Within foundry, we have the Glm, which supports binomial data directly:

Glm('binomial', penalty=10_000)
Glm(family='binomial', penalty=10000)

Let's set up a sklearn model pipeline using this Glm. We'll use foundry's DataFrameTransformer to support passing feature-names to the Glm (newer versions of sklearn support this via the set_output() API).

preproc = DataFrameTransformer([
    (
        'one_hot', 
        make_pipeline(SimpleImputer(strategy='most_frequent'), OneHotEncoder()), 
        ['attributed_source', 'user_agent_platform', 'page_id', 'page_market']
    )
    ,
    (
        'power', 
        PowerTransformer(),
        ['page_feat1', 'page_feat2', 'page_feat3']
    )
])
glm = make_pipeline(
    preproc, 
    Glm('binomial', penalty=1_000)
).fit(
    X=df_train,
    y={
        'value' : df_train['num_clicks'],
        'total_count' : df_train['num_views']
    },
)
Epoch 8; Loss 0.3183; Convergence 0.0003131/0.001:  42%|█████▊        | 5/12 [00:00<00:00, 10.99it/s]

Estimating laplace coefs... (you can safely keyboard-interrupt to cancel)

Epoch 8; Loss 0.3183; Convergence 0.0003131/0.001:  42%|█████▊        | 5/12 [00:07<00:10,  1.55s/it]

By default, the Glm will estimate not just the parameters of our model, but also the uncertainty associated with them. We can access a dataframe of these with the coef_dataframe_ attribute:

df_coefs = glm[-1].coef_dataframe_
df_coefs
name estimate se
0 probs__one_hot__attributed_source_0 0.000042 0.031622
1 probs__one_hot__attributed_source_1 -0.003277 0.031578
2 probs__one_hot__attributed_source_2 -0.058870 0.030623
3 probs__one_hot__attributed_source_3 -0.485669 0.024011
4 probs__one_hot__attributed_source_4 -0.663989 0.016975
... ... ... ...
141 probs__one_hot__page_market_z 0.353556 0.025317
142 probs__power__page_feat1 0.213486 0.002241
143 probs__power__page_feat2 0.724601 0.004021
144 probs__power__page_feat3 0.913425 0.004974
145 probs__bias -5.166077 0.022824

146 rows × 3 columns

Using this, it's easy to plot our model-coefficients:

df_coefs[['param', 'trans', 'term']] = df_coefs['name'].str.split('__', n=3, expand=True)
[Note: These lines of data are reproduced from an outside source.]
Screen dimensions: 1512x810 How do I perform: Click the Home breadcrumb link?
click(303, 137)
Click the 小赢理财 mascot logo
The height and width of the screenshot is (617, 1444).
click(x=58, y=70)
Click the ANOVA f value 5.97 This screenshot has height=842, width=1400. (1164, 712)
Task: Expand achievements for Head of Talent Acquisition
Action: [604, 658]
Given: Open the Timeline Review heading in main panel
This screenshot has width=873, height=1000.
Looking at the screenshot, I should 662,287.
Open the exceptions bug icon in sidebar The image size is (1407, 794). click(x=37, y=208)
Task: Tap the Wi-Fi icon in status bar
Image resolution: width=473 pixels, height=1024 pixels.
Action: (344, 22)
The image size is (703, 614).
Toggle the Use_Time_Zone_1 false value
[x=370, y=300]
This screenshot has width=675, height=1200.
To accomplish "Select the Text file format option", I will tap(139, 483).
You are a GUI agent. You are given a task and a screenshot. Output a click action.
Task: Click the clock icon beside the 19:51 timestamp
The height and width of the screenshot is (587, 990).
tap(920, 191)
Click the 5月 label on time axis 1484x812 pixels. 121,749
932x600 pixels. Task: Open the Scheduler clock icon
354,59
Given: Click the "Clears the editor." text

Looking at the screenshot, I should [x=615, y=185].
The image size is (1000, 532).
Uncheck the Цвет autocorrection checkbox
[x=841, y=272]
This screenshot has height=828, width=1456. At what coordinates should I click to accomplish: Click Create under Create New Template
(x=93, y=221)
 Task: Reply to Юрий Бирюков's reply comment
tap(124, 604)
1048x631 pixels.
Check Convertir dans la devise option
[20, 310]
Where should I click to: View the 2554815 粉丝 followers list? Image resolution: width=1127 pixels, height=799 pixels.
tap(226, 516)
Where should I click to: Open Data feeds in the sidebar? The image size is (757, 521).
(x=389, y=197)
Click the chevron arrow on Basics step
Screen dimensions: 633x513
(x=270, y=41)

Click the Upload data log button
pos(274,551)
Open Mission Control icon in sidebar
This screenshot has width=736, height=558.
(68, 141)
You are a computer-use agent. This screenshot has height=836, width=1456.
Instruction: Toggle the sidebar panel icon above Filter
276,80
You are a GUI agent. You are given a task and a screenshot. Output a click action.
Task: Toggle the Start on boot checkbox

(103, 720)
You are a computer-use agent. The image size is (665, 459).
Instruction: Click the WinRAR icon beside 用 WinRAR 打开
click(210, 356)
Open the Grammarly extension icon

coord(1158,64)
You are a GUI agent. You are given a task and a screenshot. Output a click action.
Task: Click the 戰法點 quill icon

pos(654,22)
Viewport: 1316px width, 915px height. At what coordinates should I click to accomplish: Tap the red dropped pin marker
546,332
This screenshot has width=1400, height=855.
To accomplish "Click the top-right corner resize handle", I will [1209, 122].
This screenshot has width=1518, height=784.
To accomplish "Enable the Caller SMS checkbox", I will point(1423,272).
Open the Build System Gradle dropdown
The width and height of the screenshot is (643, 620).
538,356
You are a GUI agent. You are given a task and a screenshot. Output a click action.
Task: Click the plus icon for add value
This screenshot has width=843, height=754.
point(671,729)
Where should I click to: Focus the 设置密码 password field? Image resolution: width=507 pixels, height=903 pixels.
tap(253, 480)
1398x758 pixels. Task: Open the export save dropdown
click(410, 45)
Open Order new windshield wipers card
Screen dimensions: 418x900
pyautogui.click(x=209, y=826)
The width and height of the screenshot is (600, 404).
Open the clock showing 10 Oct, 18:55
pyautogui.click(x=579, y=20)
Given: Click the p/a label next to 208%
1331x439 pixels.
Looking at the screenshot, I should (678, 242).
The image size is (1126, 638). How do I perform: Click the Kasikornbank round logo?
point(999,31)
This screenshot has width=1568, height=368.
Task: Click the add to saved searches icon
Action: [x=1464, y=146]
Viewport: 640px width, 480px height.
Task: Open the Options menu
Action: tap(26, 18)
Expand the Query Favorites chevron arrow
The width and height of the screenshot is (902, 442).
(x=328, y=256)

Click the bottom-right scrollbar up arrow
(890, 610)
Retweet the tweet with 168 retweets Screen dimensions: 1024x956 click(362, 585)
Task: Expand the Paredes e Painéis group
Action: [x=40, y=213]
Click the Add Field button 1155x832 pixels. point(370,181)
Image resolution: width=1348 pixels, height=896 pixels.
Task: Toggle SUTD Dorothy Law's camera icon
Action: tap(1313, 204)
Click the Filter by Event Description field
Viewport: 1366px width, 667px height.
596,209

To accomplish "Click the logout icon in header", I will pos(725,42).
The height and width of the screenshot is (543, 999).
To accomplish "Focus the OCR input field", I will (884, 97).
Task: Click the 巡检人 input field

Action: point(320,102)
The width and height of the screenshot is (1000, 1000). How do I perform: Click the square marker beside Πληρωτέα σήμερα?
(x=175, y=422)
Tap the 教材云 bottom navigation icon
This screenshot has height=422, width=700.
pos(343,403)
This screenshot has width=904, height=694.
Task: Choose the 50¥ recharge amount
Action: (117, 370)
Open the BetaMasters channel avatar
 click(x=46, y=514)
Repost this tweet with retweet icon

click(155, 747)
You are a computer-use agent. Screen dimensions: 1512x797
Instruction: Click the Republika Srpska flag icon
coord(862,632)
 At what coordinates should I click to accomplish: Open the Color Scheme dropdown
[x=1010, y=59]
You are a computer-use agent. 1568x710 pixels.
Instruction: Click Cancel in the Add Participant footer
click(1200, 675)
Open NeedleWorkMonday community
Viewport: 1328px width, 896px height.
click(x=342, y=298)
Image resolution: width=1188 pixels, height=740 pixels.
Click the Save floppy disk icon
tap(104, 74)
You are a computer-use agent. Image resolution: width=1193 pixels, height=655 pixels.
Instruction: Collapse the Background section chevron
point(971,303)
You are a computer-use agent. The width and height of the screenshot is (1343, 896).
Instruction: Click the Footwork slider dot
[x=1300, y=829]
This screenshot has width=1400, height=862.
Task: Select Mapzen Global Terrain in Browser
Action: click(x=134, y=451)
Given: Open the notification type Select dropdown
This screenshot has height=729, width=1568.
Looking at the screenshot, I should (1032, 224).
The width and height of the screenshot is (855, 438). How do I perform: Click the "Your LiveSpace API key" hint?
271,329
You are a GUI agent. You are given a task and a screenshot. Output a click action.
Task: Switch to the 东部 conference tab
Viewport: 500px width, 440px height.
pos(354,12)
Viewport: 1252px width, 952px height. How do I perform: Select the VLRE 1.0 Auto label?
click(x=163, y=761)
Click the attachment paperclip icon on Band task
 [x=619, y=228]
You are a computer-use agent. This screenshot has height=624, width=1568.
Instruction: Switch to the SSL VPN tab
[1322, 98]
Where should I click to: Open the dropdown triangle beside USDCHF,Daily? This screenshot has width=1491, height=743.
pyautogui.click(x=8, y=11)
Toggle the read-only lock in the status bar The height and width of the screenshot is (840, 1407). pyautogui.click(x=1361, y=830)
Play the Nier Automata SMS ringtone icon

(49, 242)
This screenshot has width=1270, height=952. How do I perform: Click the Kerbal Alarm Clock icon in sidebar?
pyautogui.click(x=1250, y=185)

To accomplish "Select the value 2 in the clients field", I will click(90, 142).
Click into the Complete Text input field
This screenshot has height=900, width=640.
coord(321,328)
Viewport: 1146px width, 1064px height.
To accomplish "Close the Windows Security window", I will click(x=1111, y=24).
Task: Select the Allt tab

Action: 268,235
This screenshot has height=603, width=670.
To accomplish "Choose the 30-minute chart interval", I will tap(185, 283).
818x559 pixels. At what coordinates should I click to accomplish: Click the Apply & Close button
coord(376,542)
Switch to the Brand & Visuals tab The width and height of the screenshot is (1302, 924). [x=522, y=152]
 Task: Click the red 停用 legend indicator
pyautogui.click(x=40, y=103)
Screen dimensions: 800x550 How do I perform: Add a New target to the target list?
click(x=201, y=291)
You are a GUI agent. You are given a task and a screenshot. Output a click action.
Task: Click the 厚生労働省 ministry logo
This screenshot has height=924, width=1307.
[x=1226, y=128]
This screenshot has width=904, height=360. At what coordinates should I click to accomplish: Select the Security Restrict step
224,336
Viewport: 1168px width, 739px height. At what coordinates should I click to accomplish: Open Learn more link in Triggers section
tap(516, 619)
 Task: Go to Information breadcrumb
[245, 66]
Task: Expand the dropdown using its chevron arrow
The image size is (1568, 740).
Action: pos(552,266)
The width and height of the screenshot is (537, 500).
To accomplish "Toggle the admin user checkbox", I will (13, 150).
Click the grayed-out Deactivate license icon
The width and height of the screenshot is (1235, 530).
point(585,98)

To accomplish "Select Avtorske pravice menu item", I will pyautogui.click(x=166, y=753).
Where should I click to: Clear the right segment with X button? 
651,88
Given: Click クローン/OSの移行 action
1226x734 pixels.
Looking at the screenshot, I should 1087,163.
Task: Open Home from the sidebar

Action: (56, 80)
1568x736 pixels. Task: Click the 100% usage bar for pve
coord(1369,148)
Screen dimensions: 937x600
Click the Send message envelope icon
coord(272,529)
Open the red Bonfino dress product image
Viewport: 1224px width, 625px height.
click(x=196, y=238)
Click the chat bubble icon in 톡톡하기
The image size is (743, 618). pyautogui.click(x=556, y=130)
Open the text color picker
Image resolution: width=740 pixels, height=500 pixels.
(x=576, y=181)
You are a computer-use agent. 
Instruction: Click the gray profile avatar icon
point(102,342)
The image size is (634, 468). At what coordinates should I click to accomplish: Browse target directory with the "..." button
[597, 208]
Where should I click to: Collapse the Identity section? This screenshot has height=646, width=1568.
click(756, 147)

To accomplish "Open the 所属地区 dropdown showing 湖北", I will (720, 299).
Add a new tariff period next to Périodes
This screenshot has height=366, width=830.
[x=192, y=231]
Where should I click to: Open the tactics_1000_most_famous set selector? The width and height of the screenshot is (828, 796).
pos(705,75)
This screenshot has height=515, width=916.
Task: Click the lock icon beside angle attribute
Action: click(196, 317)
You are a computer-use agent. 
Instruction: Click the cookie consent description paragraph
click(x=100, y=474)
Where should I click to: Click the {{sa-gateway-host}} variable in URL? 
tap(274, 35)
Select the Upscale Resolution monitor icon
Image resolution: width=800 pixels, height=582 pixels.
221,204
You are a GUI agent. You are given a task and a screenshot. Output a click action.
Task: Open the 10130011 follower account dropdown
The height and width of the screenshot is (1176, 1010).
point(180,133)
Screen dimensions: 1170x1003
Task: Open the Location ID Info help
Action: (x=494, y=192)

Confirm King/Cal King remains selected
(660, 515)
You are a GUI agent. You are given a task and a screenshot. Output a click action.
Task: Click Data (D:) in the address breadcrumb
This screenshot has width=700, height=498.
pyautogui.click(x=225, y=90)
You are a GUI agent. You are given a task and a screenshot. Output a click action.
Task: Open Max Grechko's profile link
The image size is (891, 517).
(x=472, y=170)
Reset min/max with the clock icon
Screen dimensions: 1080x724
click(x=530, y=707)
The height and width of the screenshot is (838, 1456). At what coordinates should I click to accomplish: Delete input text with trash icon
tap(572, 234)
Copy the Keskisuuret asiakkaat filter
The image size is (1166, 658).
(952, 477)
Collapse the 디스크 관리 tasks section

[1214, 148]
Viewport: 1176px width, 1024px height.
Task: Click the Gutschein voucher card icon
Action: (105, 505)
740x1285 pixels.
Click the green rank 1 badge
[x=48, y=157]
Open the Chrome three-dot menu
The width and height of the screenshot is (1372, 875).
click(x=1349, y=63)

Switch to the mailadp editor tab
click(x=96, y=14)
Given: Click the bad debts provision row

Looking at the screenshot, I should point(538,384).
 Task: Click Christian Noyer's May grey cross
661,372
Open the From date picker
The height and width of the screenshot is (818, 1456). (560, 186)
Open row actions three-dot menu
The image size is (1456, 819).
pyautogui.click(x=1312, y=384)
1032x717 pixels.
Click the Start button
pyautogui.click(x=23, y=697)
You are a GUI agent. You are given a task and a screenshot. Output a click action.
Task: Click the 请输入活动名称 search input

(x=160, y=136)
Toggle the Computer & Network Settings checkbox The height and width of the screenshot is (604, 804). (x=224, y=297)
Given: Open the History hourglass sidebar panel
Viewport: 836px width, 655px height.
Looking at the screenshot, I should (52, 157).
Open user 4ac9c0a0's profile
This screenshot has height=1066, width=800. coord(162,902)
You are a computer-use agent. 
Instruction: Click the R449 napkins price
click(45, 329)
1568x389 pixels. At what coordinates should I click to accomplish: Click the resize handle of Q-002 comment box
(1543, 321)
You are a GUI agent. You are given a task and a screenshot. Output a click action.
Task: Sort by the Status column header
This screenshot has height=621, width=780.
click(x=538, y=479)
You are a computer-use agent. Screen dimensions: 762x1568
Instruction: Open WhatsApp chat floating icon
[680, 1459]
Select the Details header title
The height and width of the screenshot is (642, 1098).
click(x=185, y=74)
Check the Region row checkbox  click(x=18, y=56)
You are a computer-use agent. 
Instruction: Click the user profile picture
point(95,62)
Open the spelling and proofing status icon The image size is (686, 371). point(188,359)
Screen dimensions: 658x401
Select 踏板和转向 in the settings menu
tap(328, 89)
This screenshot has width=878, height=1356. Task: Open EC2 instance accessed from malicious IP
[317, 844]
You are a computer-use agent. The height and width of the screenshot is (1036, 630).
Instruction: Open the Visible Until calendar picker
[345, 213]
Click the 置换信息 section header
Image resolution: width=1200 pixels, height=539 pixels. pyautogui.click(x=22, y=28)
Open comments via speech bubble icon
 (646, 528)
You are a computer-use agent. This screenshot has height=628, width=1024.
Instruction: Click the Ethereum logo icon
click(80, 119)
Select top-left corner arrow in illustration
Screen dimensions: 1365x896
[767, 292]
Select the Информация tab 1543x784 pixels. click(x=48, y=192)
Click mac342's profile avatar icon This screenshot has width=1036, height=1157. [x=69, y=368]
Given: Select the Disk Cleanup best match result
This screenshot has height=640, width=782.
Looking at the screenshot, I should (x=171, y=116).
df_coefs[df_coefs['name'].str.contains('page_feat')].plot('term', 'estimate', kind='bar', yerr='se')
df_coefs[df_coefs['name'].str.contains('user_agent_platform')].plot('term', 'estimate', kind='bar', yerr='se')
<AxesSubplot:xlabel='term'>

png

png

Model-coefficients are limited because they only give us a single number, and for non-linear models (like our binomial GLM) this doesn't tell the whole story. For example, how could we translate the importance of page_feat3 into understanable terms? This only gets more difficult if our model includes interaction-terms.

To aid in this, there is MarginalEffects, a tool for plotting our model-predictions as a function of each predictor:

glm_me = MarginalEffects(glm)
glm_me.fit(
    X=df_val_expanded, 
    y=df_val_expanded['is_click'],
    vary_features=['page_feat3']
).plot()

png

<ggplot: (8777751556441)>

Here we see that how this predictor's impact on click-rates varies due to floor effects.

As a bonus, we plotted the actual values alongside the predictions, and we can see potential room for improvement in our model: it looks like very high values of this predictor have especially high click-rates, so an extra step in feature-engineering that captures this discontinuity may be warranted.